Saturday, 28 February 2015

Slice up the green areas

Death by a thousand cuts. Always going on in little ways: green areas cut across, cut into; roads and paths widened. We got a few emails about Ceredigion County Council doing it again this week, and saw this letter published in the Cambrian News:
"I hate seeing trees cut and green areas lost so was annoyed to see Ceredigion Council workers digging up green areas near Ysgol Gymraeg. They cut down at least one healthy tree (and then removed the stump/evidence), got rid of the grass and snowdrops and bushes, all apparently to widen one of the FOUR parallel pavements in that area, and to add another unnecessary path cutting across the green area. How come the Council can waste our money for vandalism like that? And they say there’s no money for litter collecting and keeping schools open? It’d be nice if they knocked down their eyesore offices and put a nice park there instead. Scratch that – knowing the council it would become another supermarket."

Friday, 20 February 2015

Rats, Squirrels, Seagulls, "Pests"

Our last post was about Aberystwyth University targeting wildlife - apparently illegally. The inability of humans to coexist with other species is often fought out in this one-sided way. It's the basis of the whole badger persecution issue.

Ceredigion County Council has staff whose responsibilities include killing animals they think of as pests (they sometimes use temporary contractors too). Poisons are used for some species. The Council has no idea how many animals they kill a year (according to an FOI request). For the financial year of 2011-12 the Council spent £168,354 in this area.

Aberystwyth University uses contractors to kill any animals they don't want on their land. They also use poisons, and don't know how many animals they kill (target species or not). For the financial year of 2011-12 the university spent £10,800 on "pest" control.

Friday, 13 February 2015

Aberystwyth University And Herring Gulls

Aberystwyth University has allegedly committed criminal offences by removing the nests and eggs of a protected bird species.
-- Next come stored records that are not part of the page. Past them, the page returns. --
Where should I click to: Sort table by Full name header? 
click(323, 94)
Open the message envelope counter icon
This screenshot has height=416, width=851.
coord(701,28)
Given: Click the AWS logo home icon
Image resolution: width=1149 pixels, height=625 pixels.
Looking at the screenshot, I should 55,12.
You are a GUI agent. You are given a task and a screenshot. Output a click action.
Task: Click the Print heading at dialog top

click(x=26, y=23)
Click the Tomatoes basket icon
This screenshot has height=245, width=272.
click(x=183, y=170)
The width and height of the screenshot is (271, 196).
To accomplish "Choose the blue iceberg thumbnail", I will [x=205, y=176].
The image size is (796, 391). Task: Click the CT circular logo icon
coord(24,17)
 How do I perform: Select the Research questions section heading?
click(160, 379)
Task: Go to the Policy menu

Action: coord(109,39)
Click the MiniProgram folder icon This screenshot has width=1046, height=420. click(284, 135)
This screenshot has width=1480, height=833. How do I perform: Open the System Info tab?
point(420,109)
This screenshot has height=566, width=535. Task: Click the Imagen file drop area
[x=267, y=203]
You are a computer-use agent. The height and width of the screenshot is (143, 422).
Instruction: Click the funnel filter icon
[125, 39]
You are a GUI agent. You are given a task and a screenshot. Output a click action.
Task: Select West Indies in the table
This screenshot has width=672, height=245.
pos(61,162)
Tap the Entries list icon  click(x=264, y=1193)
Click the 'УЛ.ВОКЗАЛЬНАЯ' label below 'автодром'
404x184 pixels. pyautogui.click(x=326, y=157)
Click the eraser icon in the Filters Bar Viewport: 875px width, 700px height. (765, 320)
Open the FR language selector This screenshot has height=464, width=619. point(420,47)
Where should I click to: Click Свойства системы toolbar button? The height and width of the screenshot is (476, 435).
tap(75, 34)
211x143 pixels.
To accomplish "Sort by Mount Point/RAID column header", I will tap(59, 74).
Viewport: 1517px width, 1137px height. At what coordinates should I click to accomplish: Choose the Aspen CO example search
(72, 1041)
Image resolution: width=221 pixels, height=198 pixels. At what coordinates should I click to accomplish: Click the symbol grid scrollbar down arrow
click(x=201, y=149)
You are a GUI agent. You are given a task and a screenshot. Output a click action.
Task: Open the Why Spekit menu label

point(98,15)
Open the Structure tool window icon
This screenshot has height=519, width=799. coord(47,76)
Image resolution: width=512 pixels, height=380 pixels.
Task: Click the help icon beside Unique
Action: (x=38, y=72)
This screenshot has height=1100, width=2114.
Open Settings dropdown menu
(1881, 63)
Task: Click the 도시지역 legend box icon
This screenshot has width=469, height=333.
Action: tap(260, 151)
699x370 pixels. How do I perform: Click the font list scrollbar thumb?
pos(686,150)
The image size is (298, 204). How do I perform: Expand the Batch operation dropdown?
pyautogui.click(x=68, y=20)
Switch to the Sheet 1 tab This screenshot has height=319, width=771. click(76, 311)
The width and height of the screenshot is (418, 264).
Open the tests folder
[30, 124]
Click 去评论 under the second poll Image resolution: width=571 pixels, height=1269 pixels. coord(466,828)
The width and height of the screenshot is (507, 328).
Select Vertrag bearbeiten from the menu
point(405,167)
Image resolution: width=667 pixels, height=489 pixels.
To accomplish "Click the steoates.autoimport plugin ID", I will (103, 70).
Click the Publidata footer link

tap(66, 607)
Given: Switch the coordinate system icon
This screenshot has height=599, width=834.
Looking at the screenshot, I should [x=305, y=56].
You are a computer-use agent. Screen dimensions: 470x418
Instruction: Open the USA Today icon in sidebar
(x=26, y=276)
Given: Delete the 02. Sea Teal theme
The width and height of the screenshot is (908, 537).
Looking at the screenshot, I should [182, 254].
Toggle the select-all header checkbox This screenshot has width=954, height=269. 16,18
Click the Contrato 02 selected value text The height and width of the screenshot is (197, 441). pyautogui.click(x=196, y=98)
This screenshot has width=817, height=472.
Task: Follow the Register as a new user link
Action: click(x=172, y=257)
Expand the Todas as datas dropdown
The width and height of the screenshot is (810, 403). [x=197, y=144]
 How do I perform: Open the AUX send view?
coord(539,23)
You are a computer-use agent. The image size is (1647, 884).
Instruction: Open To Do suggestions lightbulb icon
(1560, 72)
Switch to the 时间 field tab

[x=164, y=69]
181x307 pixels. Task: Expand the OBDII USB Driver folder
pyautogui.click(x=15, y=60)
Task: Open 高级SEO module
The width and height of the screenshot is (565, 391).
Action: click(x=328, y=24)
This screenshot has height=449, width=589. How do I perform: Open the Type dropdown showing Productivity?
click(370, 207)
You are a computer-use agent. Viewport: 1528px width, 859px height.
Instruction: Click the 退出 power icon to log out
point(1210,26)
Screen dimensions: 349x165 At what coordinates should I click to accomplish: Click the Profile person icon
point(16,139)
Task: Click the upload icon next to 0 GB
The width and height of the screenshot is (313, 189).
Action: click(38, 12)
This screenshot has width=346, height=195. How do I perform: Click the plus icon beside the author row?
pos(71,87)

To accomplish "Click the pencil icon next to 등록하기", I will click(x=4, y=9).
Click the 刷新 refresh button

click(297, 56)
The Cambrian News carried this story about disregard for wildlife and the natural environment.

The Cambrian News states:
"It is a criminal offence to “take, damage or destroy a gull’s nest” or “take or destroy their eggs”. Under law, a general licence can be applied for if the actions “preserve or protect public health and safety” or to “protect livestock”, but guidance says, “gulls being a ‘nuisance’ (e.g noise or damage to property) is not a legitimate reason for control.”
Depending on your viewpoint the gulls are a minor nuisance (certainly less of a nuisance than humans are proving to be to their species), or a natural part of living near the sea that we should embrace. It would certainly seem that the university is breaking the law here. It's certainly not the first time they have ignored existing guidance in the area.

Sunday, 8 February 2015

Litter in Ceredigion - 4

(Part 1 / Part 2 / Part 3 / others)

Who picks up the litter? In many cases it is you, and me, and lovely volunteers like Aberystwyth Beach Buddies. My experience of trying to get the County Council to collect it goes something like this:

  • Report litter.
  • Do it again when you get no reply.
  • And again.
  • Get an acknowledgement.
  • Discover that the Council only pick up what is on the path or within a few inches of it - everything that has blown under bushes or onto people's gardens or further from the path is ignored (i.e. the majority of the litter), even though it was originally on the path and it is only the Council's delay that led it to being blown elsewhere. [Their wording is: "It is the responsibility of land owners to keep the land in their ownership free of litter. This can include land adjoining paths that the Council maintains and cleans." - which is why the Council avoid picking it up, since they know that an hour later it will blow or be kicked off the path, become an eyesore for pedestrians and a pain for the landowner, but at least it won't be the Council's responsibility.] 
  • Go out with a binbag and pick it all up yourself.